In questo piuttosto riuscito Beautiful Boy diretto dal belga Felix Van Groeningen, il regista del non dimenticato e altrettanto triste Alabama Monroe, Thimothée Chalamet avrebbe tutto dalla vita. Un padre, Steve Carell, giornalista affermato di “Rolling Stones” e “The New York Times” che vive a San Francisco, una madre bionda, Amy Ryan, che vive a Los Angeles in una villa con piscina. Una matrigna simpatica, Maura Tierney, che gli ha sformato due fratellini biondi.
A scuola va benissimo, tutti i college lo vogliono, ma lui si fa dalla mattina alla sera di qualsiasi droga trovi, dalla cocaina al Crystal Meth, e non riesce proprio a smettere. Eppure il padre lo ha cresciuto bene, pieno di amore e di rispetto, gli ha pure fatto sentire i dischi di John Zorn. E i fratellini biondi sono un amore. E lui, come spiega il titolo, è un beautiful boy adorato da tutti. Ma si fa di pere senza interruzione sognando Bukoswki al ritmo di una colonna sonora ultratossica e magistrale che va dai Nirvana ai Sigur Ros, dai Massive Attack a Tim Buckley.
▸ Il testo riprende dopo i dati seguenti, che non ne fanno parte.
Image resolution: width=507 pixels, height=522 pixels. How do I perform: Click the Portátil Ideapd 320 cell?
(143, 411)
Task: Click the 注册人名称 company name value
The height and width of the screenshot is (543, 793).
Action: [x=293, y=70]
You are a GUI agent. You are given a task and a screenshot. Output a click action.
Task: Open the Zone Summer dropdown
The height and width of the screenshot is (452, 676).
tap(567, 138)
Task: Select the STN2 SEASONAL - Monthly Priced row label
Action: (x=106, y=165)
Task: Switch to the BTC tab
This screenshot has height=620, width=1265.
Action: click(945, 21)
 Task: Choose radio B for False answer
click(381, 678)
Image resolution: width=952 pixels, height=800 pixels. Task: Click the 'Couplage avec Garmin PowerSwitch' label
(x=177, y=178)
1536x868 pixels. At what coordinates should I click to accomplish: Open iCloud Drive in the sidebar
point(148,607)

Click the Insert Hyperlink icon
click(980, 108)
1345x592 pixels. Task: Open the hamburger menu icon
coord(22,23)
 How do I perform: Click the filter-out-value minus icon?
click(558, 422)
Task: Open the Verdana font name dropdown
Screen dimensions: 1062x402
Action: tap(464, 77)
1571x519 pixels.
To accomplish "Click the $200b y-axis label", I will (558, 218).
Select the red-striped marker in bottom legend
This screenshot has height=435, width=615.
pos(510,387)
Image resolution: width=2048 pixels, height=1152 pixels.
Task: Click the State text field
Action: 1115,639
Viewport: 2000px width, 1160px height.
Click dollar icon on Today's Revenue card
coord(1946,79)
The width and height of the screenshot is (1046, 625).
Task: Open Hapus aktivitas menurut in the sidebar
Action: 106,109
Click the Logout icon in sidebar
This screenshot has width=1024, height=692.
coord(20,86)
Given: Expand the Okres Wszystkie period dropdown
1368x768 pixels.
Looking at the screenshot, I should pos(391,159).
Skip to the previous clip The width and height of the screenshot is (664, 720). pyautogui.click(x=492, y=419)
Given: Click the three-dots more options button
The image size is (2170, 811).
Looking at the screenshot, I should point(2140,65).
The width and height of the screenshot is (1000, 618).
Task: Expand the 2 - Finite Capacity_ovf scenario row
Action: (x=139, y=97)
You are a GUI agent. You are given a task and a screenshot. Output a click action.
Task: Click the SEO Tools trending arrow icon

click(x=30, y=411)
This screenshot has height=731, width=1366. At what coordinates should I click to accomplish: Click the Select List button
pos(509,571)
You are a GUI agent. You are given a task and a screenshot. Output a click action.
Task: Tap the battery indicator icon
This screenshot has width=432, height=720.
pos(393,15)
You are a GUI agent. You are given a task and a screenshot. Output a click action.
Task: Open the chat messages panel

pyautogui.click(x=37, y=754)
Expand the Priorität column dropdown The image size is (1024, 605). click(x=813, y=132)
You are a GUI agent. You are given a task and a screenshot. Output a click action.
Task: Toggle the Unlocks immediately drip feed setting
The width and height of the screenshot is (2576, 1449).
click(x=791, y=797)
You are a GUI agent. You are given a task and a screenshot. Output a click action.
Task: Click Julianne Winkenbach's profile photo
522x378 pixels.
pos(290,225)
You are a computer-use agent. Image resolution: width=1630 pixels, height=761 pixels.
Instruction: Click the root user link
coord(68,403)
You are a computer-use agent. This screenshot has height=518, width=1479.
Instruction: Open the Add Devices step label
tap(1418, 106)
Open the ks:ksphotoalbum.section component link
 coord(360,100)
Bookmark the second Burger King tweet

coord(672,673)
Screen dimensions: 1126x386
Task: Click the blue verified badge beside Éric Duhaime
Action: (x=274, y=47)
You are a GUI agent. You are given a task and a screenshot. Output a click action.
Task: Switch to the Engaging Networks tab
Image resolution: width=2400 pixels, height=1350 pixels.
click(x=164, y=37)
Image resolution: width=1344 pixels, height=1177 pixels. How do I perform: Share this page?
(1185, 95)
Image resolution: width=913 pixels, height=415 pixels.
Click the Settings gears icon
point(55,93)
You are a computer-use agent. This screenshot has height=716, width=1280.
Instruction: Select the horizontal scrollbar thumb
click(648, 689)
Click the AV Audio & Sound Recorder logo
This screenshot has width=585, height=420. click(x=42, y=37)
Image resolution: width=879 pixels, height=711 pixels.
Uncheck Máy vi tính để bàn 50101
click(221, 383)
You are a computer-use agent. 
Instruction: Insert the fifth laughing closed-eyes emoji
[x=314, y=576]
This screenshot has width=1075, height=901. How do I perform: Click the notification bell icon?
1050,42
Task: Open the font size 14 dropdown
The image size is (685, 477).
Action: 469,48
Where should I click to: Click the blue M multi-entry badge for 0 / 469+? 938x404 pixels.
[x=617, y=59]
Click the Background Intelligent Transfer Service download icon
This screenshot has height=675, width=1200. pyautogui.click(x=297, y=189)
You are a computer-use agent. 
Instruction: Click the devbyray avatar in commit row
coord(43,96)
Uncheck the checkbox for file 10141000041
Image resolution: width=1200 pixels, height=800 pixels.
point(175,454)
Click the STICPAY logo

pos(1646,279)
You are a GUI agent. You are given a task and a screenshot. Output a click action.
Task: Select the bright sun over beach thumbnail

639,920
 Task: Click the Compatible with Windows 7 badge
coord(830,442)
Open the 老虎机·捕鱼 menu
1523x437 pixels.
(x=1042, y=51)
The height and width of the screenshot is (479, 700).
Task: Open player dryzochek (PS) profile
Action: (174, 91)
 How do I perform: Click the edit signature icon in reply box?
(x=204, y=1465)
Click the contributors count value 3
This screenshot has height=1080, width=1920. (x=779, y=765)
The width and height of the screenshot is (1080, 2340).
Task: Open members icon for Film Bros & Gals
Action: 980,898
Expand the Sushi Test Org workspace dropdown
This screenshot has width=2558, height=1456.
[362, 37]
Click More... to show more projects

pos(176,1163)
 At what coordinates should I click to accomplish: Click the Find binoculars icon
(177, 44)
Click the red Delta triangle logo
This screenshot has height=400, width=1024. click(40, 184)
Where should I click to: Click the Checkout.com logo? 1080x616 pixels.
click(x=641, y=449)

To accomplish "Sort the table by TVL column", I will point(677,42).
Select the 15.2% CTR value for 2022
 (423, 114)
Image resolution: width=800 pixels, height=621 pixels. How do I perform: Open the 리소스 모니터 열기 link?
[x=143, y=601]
Inutilmente il padre cerca di capire dove ha sbagliato. Magari è troppo radical chic, è un po’ soffocante. Magari il divorzio non è stato vissuto bene dal ragazzo. Ma lui non riesce a uscirne. E magari l’idea che viene fuori è che l’educazione die genitori, scarsa, alta, media, non conta niente rispetto al precipitare nella droga. Insomma, lo mandano in recupero, gli danno il metadone. Nulla.
Gli piace sballarsi. La discesa agli inferi di Thimothée Chalamet è forse quello che vogliono le sue giovani fans, vederlo bello e maledetto, dopo che lo hanno visto bello e un bel po’ gay alle presa con la pesca in Chiamami col tuo nome. Qualche rischio di romanticume e di lacrima movie lo tocca il film, ma alla fine la recitazione dei due protagonisti, cioè Steve Carell, attento, preciso, umano e quella di Thimothée Chalamet, perfetto, naturale al punto che non sembra un attore, funzionano. Lanciato come film da Oscar. Purtroppo, lo ritroviamo come uscita estiva. Ma non è male. In sala.